» **CONSIGNE**
Reproduisez sans rien modifier le passage de la source qui va de « 5) La non-reconnaissance » jusqu'à « de leur sacre. ».

» **TEXTE SOURCE**
Cependant, l’exemple de Basile le Grand ne convient pas pour conclure à une solution analogue aujourd’hui, parce que celui-ci demandait aux Homéousiens d’admettre, jusque dans sa lettre, la foi de Nicée, d’accepter qu’il ne faut pas qualifier l’Esprit Saint de créature et de refuser la communion de ceux qui Le disent tel. Au contraire, aujourd’hui, l’on ne demande pas aux Antichalcédoniens de recevoir la foi de Chalcédoine, jusques et y compris l’expression «en deux natures», ni de rejeter leurs maîtres à penser Dioscore, Sévère, et autres, négateurs des deux natures.
5) La non-reconnaissance des Conciles.
En soutenant que la reconnaissance formelle des Conciles Oecuméniques (IV à VII) par leur ajout à la liste reçue, peut se faire après le rétablissement de la communion ecclésiastique, le Métropolite de Suisse renverse l’acte fondamental, pour l’unité de l’Eglise, que constitue la confession commune de la foi par tous les évêques de l’Eglise Orthodoxe, au moment même de leur sacre.

» **DONNÉES AFFICHÉES**

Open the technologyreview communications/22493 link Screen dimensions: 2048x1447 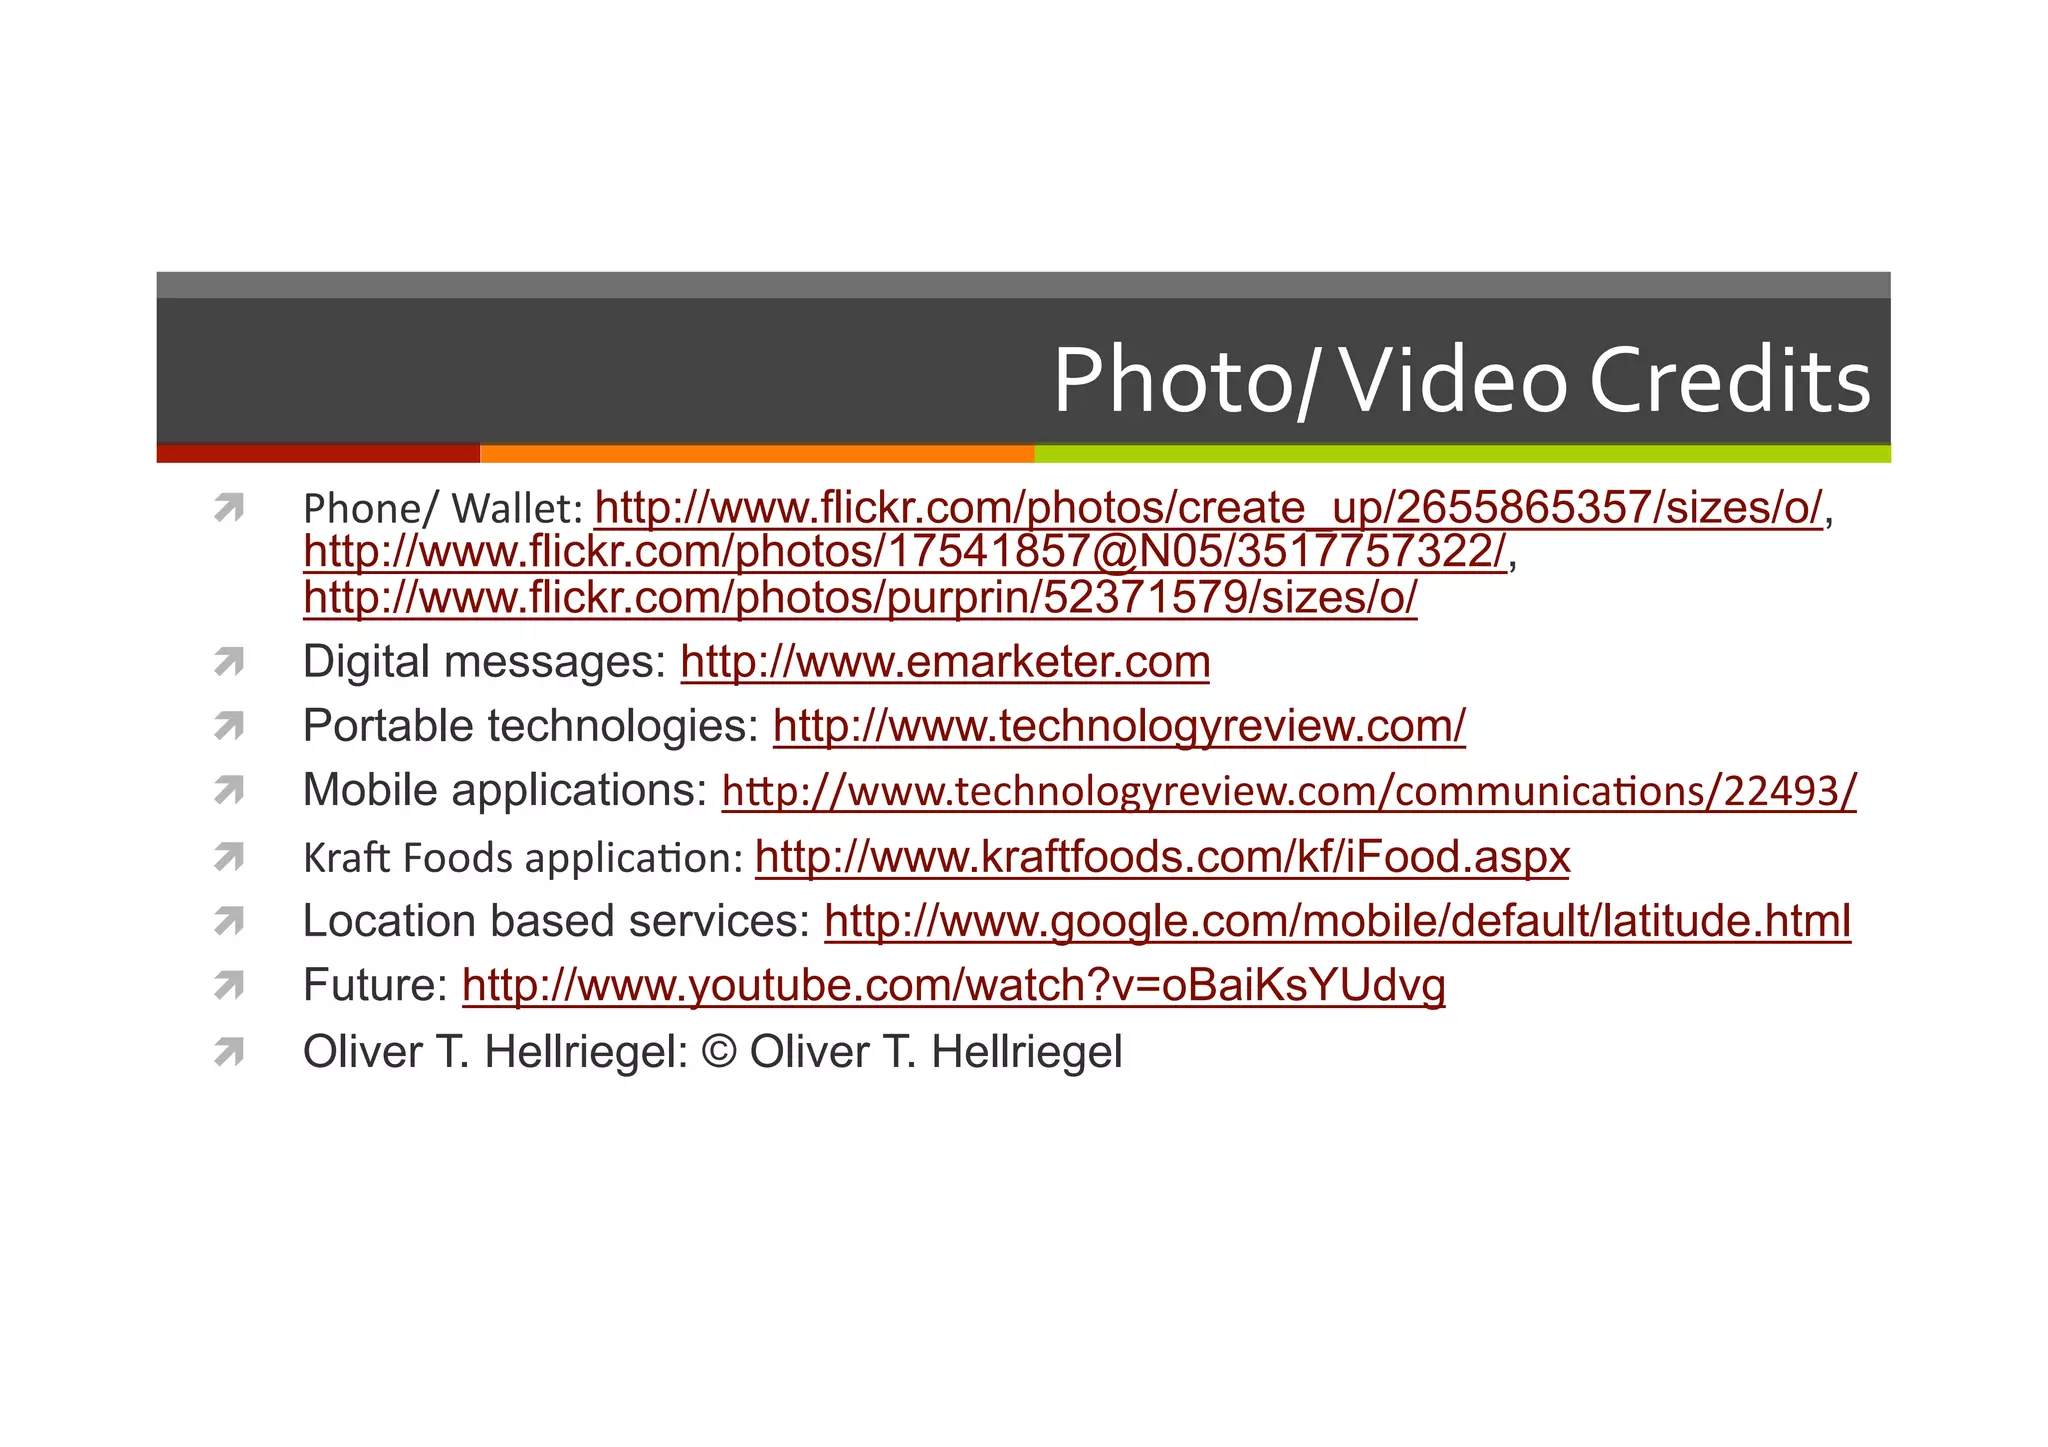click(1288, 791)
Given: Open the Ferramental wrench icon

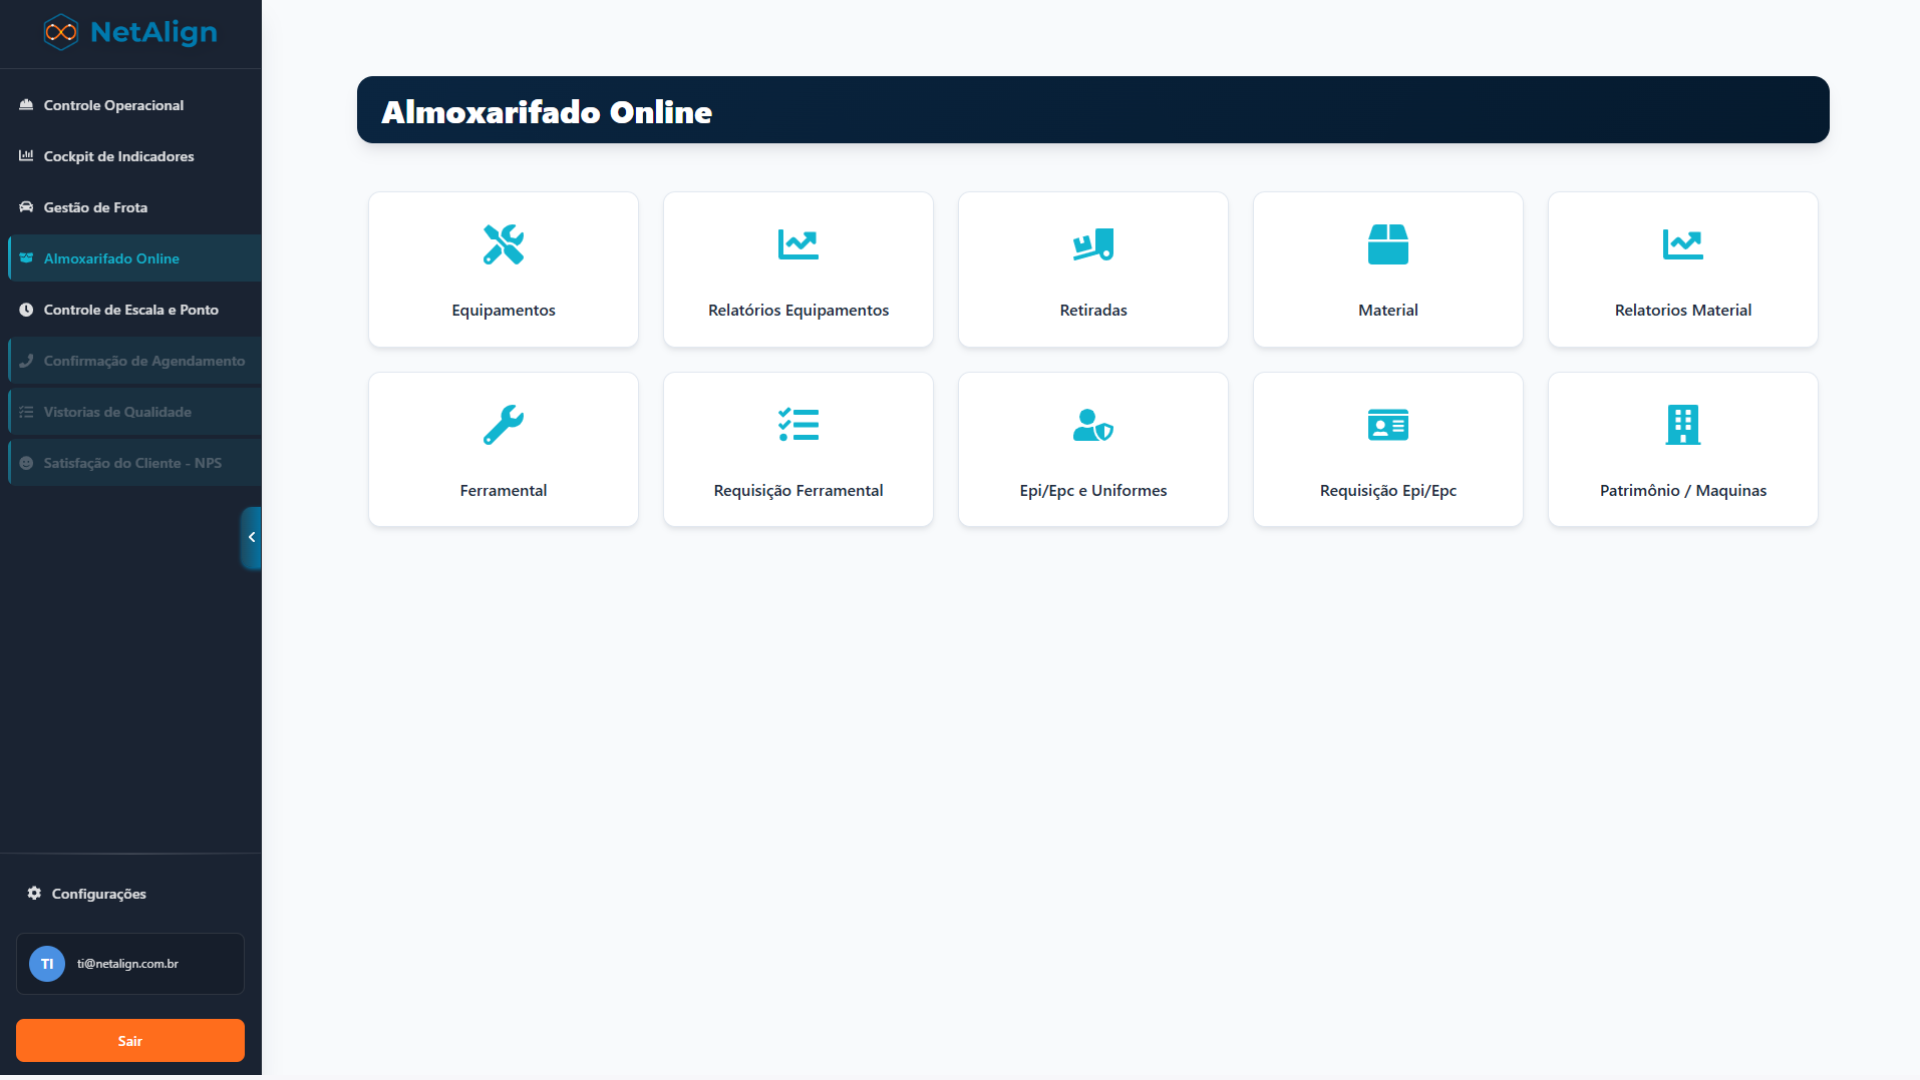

» **CORRIGÉ**
5) La non-reconnaissance des Conciles.
En soutenant que la reconnaissance formelle des Conciles Oecuméniques (IV à VII) par leur ajout à la liste reçue, peut se faire après le rétablissement de la communion ecclésiastique, le Métropolite de Suisse renverse l’acte fondamental, pour l’unité de l’Eglise, que constitue la confession commune de la foi par tous les évêques de l’Eglise Orthodoxe, au moment même de leur sacre.